## [Action item]
Find the line with "Click the center" in the entries below. Repeat it, every following line, and the line with "You are a computer-use agent. The", exactly and with nothing added.

Stored items
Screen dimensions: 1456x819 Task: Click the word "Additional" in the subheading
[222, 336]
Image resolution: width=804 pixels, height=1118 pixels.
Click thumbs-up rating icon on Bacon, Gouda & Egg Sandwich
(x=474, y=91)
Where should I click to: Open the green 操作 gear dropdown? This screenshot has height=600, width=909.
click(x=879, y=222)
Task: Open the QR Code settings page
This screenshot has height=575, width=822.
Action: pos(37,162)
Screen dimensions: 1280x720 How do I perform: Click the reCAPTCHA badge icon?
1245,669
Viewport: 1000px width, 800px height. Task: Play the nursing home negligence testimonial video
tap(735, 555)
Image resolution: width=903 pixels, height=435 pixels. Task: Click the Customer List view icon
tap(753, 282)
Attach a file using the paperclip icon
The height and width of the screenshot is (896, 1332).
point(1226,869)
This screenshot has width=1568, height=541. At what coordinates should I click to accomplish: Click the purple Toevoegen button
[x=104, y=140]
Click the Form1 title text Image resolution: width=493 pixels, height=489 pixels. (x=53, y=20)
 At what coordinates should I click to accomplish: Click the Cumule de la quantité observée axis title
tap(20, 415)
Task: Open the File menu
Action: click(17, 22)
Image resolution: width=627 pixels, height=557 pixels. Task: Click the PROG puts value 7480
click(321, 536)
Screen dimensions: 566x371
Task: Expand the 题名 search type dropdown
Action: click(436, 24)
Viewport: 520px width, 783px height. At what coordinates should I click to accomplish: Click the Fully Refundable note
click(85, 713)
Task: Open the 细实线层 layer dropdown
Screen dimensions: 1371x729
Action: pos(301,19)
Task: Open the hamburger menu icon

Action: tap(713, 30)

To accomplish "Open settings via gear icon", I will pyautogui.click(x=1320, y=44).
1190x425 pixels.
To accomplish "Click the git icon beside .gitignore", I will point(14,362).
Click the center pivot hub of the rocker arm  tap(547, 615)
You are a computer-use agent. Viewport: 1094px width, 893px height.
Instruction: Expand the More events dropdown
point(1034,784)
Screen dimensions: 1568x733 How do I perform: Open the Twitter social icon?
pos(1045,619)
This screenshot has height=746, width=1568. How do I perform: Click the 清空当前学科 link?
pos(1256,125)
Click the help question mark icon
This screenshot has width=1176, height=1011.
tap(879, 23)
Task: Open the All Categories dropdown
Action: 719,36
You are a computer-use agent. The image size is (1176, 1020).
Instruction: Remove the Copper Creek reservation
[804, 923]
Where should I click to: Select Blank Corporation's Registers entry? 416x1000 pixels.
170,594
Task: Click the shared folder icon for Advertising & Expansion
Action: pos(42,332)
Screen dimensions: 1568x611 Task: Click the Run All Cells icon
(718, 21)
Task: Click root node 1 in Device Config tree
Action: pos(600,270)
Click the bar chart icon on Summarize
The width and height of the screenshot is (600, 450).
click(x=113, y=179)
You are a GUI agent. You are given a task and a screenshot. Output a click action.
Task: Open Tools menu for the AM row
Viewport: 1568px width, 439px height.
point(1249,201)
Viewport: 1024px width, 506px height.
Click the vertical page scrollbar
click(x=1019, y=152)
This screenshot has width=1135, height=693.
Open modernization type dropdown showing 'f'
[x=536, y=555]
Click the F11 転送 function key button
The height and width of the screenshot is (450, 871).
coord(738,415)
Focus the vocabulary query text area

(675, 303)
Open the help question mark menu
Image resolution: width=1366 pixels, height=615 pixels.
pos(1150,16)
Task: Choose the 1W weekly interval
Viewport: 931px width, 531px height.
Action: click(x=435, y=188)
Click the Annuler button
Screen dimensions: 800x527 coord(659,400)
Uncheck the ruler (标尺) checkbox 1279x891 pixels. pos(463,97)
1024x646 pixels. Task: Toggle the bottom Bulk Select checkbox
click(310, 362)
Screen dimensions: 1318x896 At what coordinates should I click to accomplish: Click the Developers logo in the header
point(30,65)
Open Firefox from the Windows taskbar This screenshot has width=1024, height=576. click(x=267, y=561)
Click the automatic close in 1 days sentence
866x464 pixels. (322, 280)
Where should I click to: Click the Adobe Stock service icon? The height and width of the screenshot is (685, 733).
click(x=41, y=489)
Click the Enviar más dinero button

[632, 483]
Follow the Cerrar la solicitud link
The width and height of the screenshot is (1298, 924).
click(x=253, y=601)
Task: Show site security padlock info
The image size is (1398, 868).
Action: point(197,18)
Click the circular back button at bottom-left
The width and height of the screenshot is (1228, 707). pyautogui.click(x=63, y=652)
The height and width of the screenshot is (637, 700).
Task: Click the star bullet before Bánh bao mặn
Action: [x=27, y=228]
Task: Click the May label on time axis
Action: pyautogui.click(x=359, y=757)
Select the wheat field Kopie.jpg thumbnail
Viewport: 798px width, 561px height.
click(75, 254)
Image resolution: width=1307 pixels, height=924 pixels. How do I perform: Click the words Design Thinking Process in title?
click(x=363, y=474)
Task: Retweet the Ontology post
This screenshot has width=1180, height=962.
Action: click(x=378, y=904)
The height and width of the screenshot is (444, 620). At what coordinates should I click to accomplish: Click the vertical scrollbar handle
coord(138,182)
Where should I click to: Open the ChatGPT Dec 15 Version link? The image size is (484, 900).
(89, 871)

## [Exercise result]
Click the center pivot hub of the rocker arm  tap(547, 615)
You are a computer-use agent. Viewport: 1094px width, 893px height.
Instruction: Expand the More events dropdown
point(1034,784)
Screen dimensions: 1568x733 How do I perform: Open the Twitter social icon?
pos(1045,619)
This screenshot has height=746, width=1568. How do I perform: Click the 清空当前学科 link?
pos(1256,125)
Click the help question mark icon
This screenshot has width=1176, height=1011.
tap(879, 23)
Task: Open the All Categories dropdown
Action: 719,36
You are a computer-use agent. The image size is (1176, 1020).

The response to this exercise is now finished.